▶ **SET TASK**: Reproduce the panchamrut essay below verbatim, in full.

▶ **DOCUMENT**:
## START
Bhendi chey Panchamrut (भेंडी चे पंचामृत)
“Yummm! What’s this?” a friend asks as she slurps up the sweet and sour luscious okra in a spicy, nutty tomato sauce.
“This is called panchamrut”, I reply, and then true to my chatty nature and schoolmarm spirit, labour an explanation of the two component words, panch meaning five and amrut meaning nectar and how it refers to the five tastes and so on…
Even as I explain, I am struck by the onerous name this simple dish carries, especially if it is made with bhendi, a mucilage seeping vegetable abhorred by more people than not. Amrut! Indeed!
But how different is it from other euphemistic names? Now you must read this part without judging me.
I have this penchant for names, and note (and comment on) the aptness or the tactlessness of them. Ever wondered how a baby named Tarun will feel about his name as a septuagenarian? Can you suppress your smile at the puny Vishal or the mighty “Chotu” or the emaciated guy named Ashtabhuja? I don’t think I should go any further into the unfortunate looking Sundari and the dark complexioned Shweta, for the fear of risking a bullying/name-calling charge…
That reminds me of the story of “Thanthanpal” that Mai our maternal grandmother used to tell us. She was a great storyteller and I remember us kids listening to her stories rapt, pricking up our ears to the signs of conclusion in her voice as the story drew to a close and intercepting in time to beg her for another one.
## END
[Item-finding records]
## START
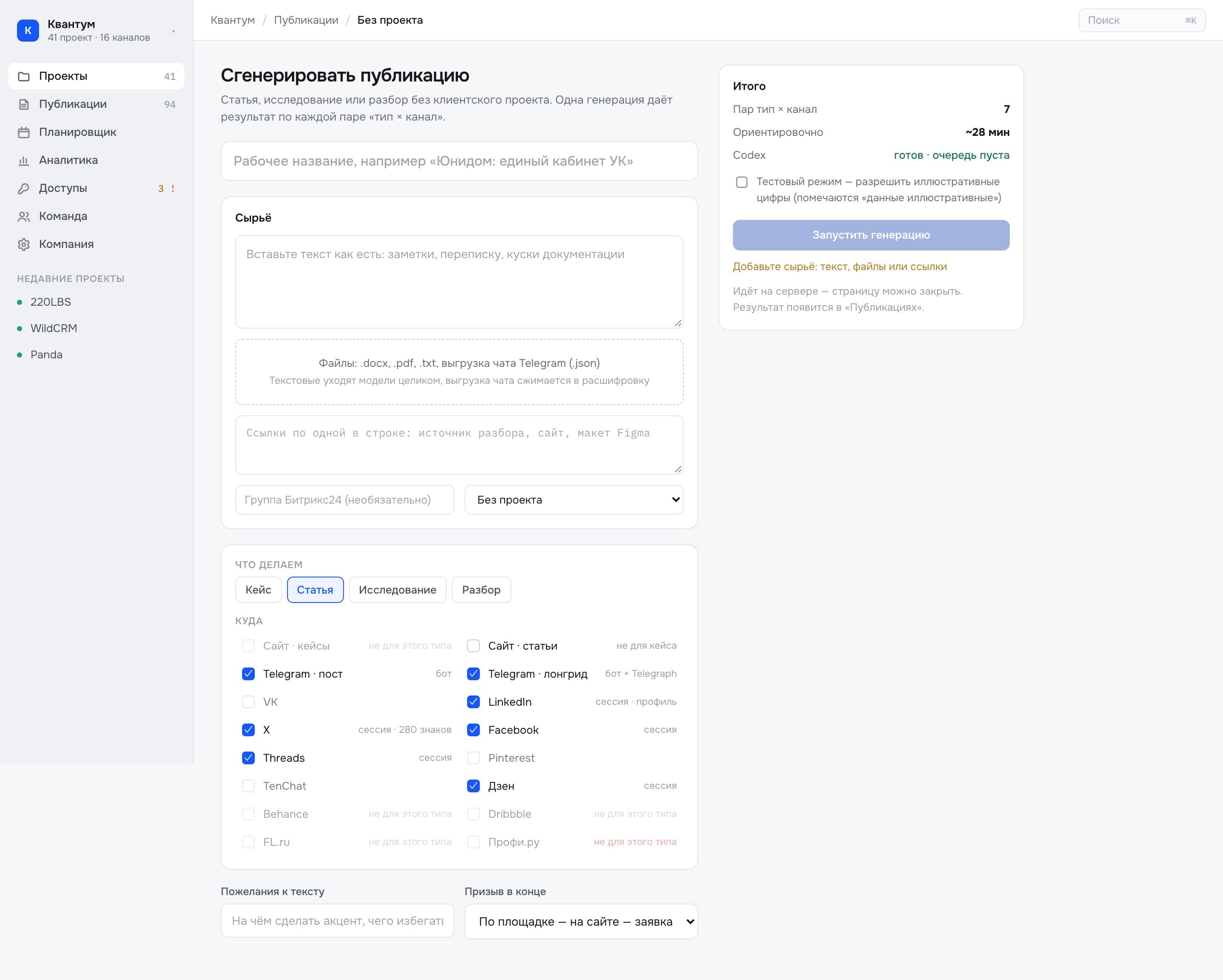Click the blue Квантум logo badge

pyautogui.click(x=28, y=31)
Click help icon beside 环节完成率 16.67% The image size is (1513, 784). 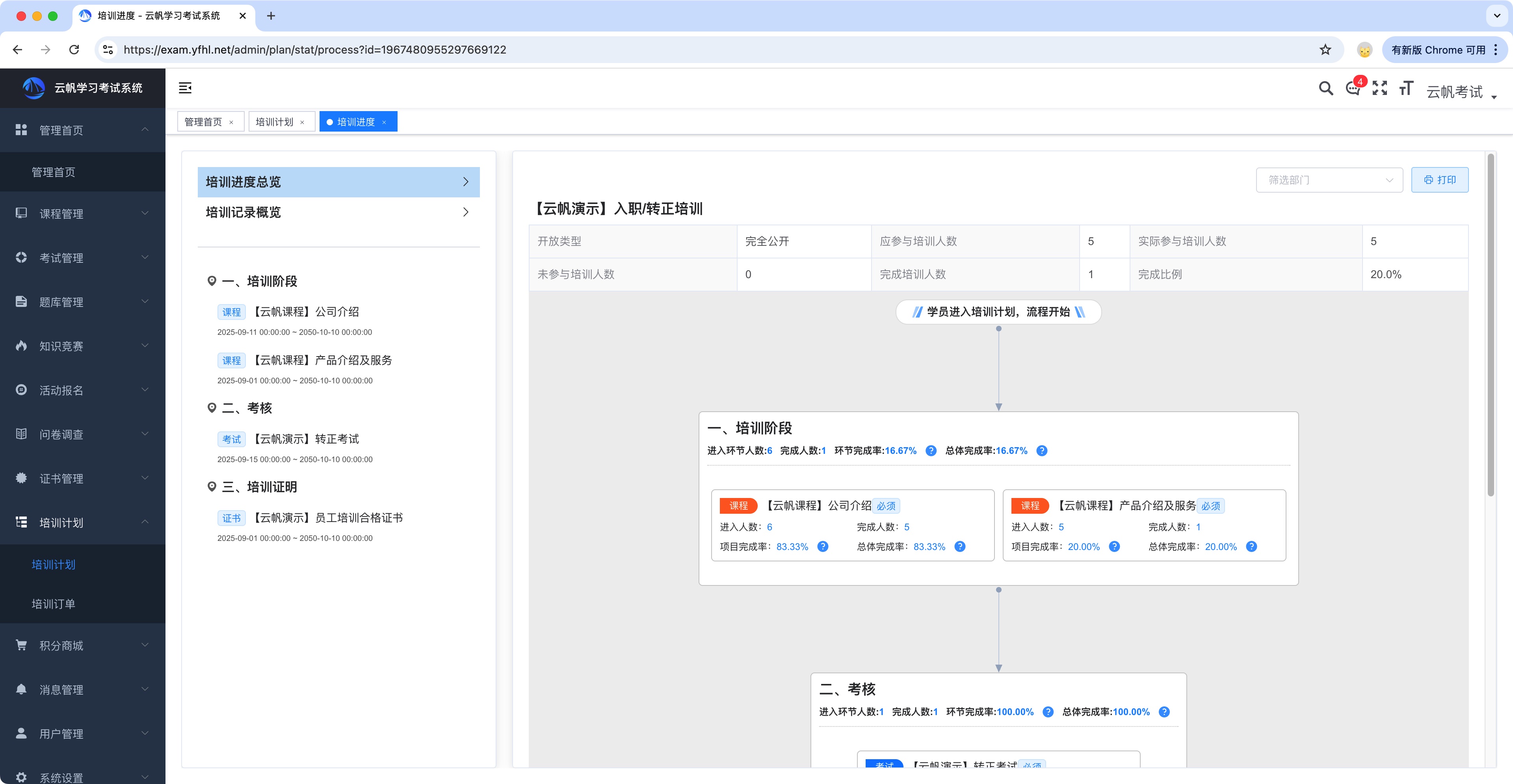pyautogui.click(x=931, y=451)
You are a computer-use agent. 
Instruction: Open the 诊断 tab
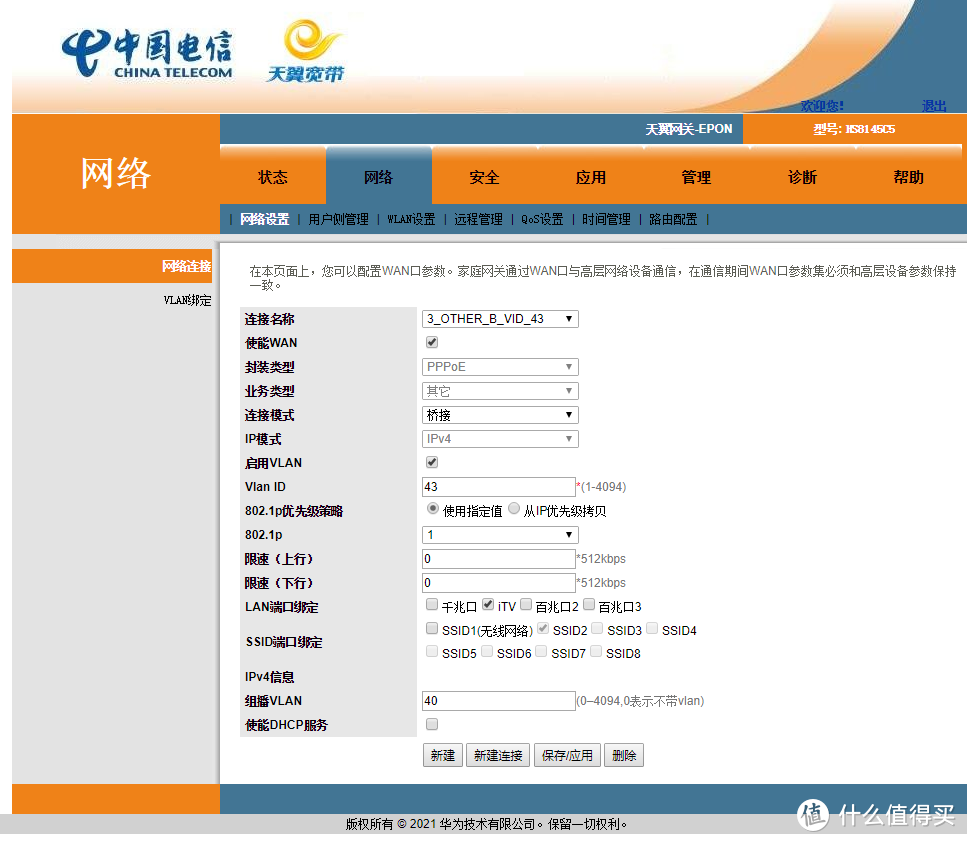coord(802,176)
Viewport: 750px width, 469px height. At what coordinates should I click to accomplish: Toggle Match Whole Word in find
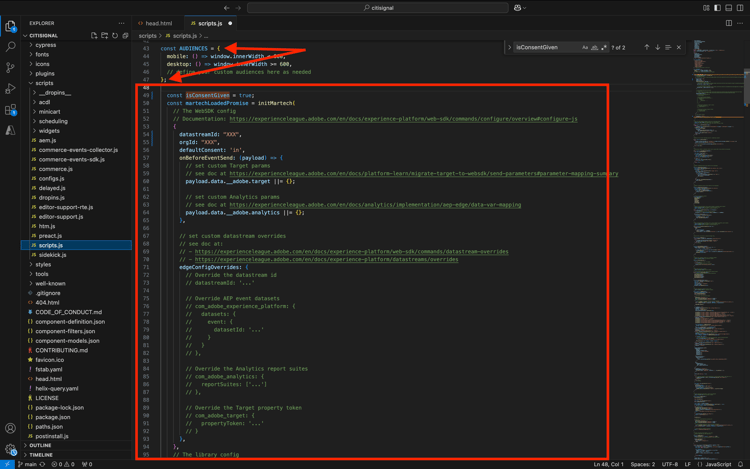click(595, 47)
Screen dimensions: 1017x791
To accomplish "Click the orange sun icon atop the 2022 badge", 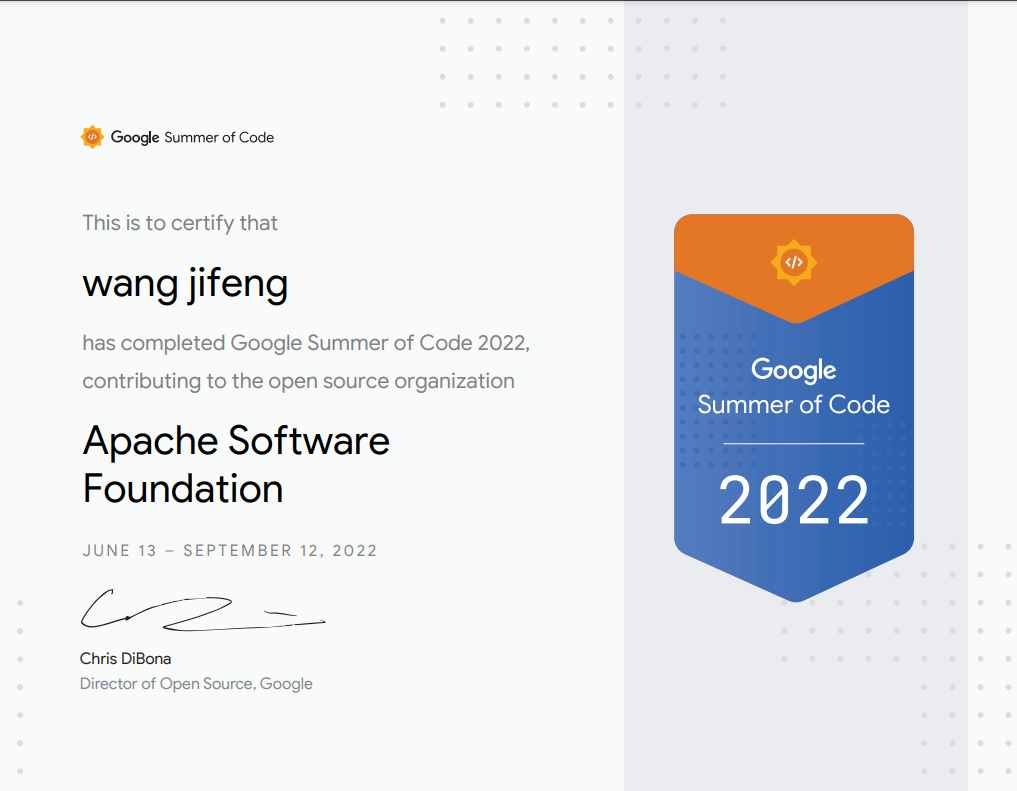I will point(793,262).
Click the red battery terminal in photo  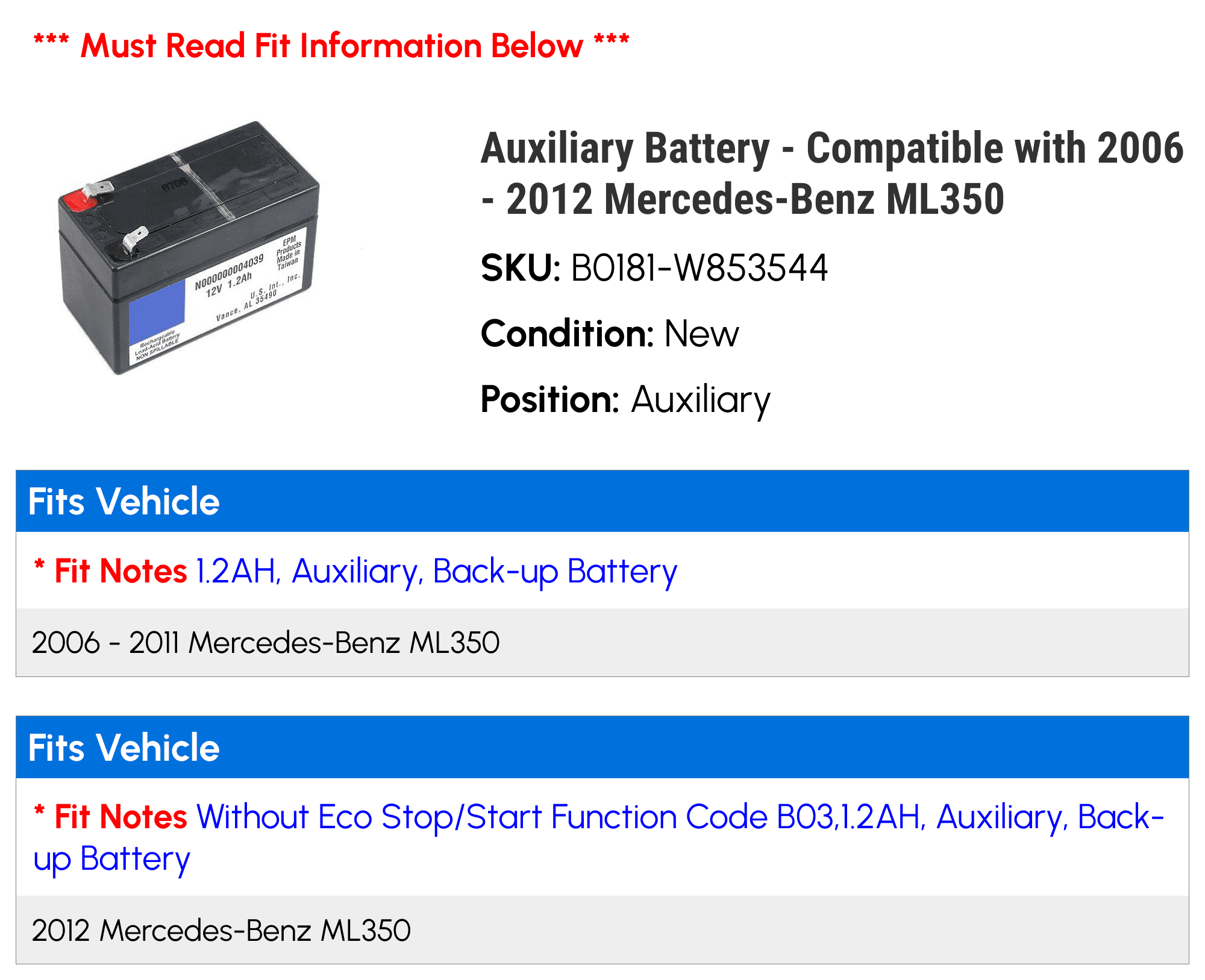pos(77,200)
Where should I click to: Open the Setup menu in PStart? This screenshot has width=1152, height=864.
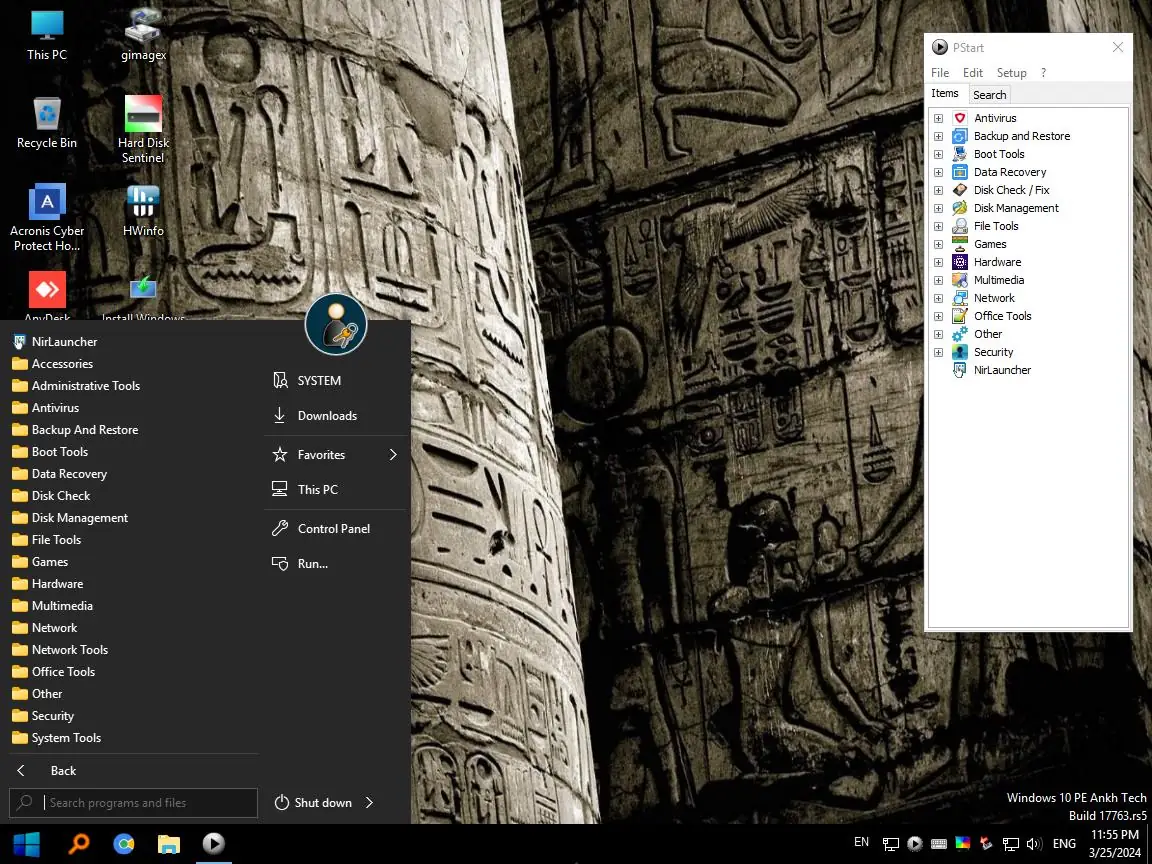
## END
▶ **THE RESULT**:
Bhendi chey Panchamrut (भेंडी चे पंचामृत)
“Yummm! What’s this?” a friend asks as she slurps up the sweet and sour luscious okra in a spicy, nutty tomato sauce.
“This is called panchamrut”, I reply, and then true to my chatty nature and schoolmarm spirit, labour an explanation of the two component words, panch meaning five and amrut meaning nectar and how it refers to the five tastes and so on…
Even as I explain, I am struck by the onerous name this simple dish carries, especially if it is made with bhendi, a mucilage seeping vegetable abhorred by more people than not. Amrut! Indeed!
But how different is it from other euphemistic names? Now you must read this part without judging me.
I have this penchant for names, and note (and comment on) the aptness or the tactlessness of them. Ever wondered how a baby named Tarun will feel about his name as a septuagenarian? Can you suppress your smile at the puny Vishal or the mighty “Chotu” or the emaciated guy named Ashtabhuja? I don’t think I should go any further into the unfortunate looking Sundari and the dark complexioned Shweta, for the fear of risking a bullying/name-calling charge…
That reminds me of the story of “Thanthanpal” that Mai our maternal grandmother used to tell us. She was a great storyteller and I remember us kids listening to her stories rapt, pricking up our ears to the signs of conclusion in her voice as the story drew to a close and intercepting in time to beg her for another one.